My four companions on this sojourn, ready for the day’s trek.
“The day’s trek,” would be a meander in a general direction, say north, but easily deviated from to investigate bush phenomena we might notice, or to search for water, or to explore stories we might pick up from local bush people, and the like.
On the right is Jacqui, whom I recruited as bush medium. He spoke a few words of English and a few of Fanagolo. Fanagolo is a pidgin language based on Zulu that developed on the South African gold mines as a kind of lingua franca between men from all over Southern Africa that came to find work there.
I was lucky to find Jacqui. I had turned off the main north road (itself no more than a rutted and potholed dirt gash through the bush) onto a faint east-running track, in the hope that it would take me deeper into unspoilt bushland. It turned out to have been made by illegal loggers poaching tree-giants from the ancient miombo forests east of the Gorongoza Game Reserve.
Jacqui was a camp hanger-on with them and he happened to be walking along the track when I came up. Fortunately he didn’t run away. I think he immediately surmised that my bush beaten old Land Cruiser couldn’t possibly have any connection to the authorities – well, the “authorities” was alltogether a very distant and unlikely phenomenon in that place.

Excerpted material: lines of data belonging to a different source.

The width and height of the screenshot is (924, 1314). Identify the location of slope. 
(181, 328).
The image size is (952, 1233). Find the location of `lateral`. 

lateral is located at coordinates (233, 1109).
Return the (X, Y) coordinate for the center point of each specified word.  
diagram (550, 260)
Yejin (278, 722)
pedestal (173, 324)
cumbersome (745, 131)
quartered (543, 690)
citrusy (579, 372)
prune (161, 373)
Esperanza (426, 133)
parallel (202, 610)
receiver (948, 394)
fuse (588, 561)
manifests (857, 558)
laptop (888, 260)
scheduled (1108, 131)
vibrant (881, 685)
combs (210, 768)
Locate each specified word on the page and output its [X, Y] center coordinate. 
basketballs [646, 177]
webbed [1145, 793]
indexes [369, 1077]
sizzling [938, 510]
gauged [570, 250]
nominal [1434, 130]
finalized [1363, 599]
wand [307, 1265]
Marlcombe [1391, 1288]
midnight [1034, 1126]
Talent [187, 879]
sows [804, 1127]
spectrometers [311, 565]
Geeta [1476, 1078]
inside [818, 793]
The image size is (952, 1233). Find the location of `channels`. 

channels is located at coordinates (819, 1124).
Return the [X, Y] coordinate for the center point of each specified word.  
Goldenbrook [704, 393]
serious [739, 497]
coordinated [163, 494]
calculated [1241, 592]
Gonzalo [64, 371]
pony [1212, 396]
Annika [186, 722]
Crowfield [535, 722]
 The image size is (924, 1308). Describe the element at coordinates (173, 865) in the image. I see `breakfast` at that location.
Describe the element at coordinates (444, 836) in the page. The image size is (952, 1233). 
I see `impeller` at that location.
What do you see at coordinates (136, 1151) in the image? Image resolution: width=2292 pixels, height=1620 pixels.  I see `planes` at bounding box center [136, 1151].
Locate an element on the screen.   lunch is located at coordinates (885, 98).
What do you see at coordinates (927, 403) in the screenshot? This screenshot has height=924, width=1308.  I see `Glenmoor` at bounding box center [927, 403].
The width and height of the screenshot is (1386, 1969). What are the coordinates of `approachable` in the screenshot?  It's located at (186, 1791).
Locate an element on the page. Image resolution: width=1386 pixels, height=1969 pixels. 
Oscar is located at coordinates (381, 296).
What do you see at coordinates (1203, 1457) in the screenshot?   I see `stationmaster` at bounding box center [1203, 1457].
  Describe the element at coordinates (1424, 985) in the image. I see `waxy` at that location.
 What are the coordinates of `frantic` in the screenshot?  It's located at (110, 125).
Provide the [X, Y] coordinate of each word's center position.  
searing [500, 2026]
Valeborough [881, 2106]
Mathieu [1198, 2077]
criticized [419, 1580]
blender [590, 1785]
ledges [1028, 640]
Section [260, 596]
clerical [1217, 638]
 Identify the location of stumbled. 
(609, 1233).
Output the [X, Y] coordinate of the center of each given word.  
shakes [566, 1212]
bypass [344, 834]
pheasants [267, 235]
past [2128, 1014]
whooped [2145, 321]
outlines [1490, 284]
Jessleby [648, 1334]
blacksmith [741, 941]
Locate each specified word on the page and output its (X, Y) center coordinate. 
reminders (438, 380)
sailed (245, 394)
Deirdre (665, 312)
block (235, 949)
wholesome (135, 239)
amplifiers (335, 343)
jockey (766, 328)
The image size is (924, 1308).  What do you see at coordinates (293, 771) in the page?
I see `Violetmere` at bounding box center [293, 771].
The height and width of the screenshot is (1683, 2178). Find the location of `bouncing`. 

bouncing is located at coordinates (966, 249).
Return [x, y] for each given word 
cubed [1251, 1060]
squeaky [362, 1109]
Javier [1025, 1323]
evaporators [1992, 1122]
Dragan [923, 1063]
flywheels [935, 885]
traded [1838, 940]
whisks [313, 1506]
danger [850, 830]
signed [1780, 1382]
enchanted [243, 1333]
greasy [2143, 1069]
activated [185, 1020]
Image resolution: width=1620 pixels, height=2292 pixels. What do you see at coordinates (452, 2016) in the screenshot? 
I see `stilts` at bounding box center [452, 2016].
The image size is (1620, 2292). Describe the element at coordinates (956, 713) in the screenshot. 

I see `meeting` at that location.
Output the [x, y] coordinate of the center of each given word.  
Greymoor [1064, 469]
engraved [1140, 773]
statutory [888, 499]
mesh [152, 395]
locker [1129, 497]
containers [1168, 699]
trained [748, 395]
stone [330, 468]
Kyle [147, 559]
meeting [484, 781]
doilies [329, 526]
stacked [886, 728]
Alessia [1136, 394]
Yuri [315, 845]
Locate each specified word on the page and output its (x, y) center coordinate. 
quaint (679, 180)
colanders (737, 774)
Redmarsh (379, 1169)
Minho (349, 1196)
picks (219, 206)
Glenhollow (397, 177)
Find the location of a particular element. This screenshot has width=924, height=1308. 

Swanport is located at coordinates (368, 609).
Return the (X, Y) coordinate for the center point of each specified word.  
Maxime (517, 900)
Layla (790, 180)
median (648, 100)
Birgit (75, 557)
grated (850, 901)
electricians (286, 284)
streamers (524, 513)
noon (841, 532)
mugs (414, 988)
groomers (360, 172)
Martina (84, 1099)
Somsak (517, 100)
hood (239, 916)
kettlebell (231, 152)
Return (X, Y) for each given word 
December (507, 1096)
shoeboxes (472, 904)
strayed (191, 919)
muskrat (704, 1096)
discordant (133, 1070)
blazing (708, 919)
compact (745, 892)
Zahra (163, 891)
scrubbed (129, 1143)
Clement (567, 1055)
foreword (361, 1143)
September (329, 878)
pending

When I figured out, after several attempts that his name was not Jackie, or Jakkie or Jacques but in fact Jacqui, I decided, if only for the name, I’d take him on. Jacqui was able to ease me past the suspicious and not-too-friendly loggers and deeper into the bush along an ever-feinter track. He also deftly recruited his two friends Pedro and Victor, on the left, as carriers of gear and food.
Jacqui turned out to be less than the bush sage I was looking for. I think he realised this after a a day or so on foot. When we came across semi-nomadic bush-dwellers some three day’s walking from where we had left the vehicle, he suggested I ask Bonzamane, whom we found there, to accompany us. He is standing immediately to the left of Jacqui – note the bare feet.
The backpacks the men are carrying are loaded with supplies and a few other necessities for survival in the bush. It is rudimentary. I don’t, for example, take a tent; just my hammock. If it rains there is a waterproof poncho we can huddle under until it clears.
took over Jacqui’s backpack. Jacqui insisted that he carry the smaller one that I had, plus the embarrassingly new machete from the coop in Pretoria that he has in his right hand. I was left with my rifle, ammunition, my binoculars, and my compass. Pedro, next to Bonzamane has the green medical bag and the blue map holder in addition to his backpack.
Bonzamane turned out to be excellent in the bush, but communication with him was difficult. It happened through Jacqui and that consisted of a few painfully-twisted Fanagolo and English words, which had to be copiously augmented with sign language. But Bonzamane was intelligent and he usually understood what I was asking even before Jacqui comprehended. I learnt a lot from him.
My companions change with every expedition. I go to a different area and I would recruit from among the local people. Finding the right people to take along into the bush is always a patient and time-consuming task. The crux is to first find a good anchor man – one that could be a true bush medium, is willing and able to take on the rigours of life on foot in the wilderness and with whom I can communicate.
Such men are scarce, especially those that carry that deep instinct for the bush and the animals that I find so fascinating. Once the right man has been found and recruited, he would usually be able to assist in getting hold of the rest of the crew.
I thought to drop in a short extract from The Wanderers about having the right bush sage here:
“It takes years to build up that kind of experience and “bush intuition” and it shows on the person. The best trackers I have come across tended to be past their late thirties. Usually rather demure individuals, gnarled by exposure to the harsh African elements, and with a few old scars from bush mishaps and violent encounters with animals. I feel comfortable with such individuals and develop strong bonds of comradeship with them.”
Many of my bush companions are wise in the ways of the wilderness, but simple in Modern World terms — illiterate, with only anecdotal and highly idealised knowledge of the modern world. The few that had actually travelled there, to South Africa, mostly, quickly realise, on their return, that very little of it is relevant in the Middle World, and even less in the Wilderness. The Modern World and all it holds is relegated to the stuff of tall tales around the beer pots, or twisted into adaptations that are sometimes weird, sometimes amusing, sometimes astonishingly innovative, to make some sense in the realities of life in the Middle World or the Wilderness.
n Waagmoed vir dit waarvan jy hou en jou passie is, Dankie Hoffman – geneit elke oomblik van al jou vertellings, die manier hoe jy dit doen, en ek glo dat jy baie keer wanneer jy so n reis beplan vir Gerhard mis. Sukses op jou volgende beplande reis.
I hope to hear more of these wonderful stories when I see you this December!! It’s so addictive.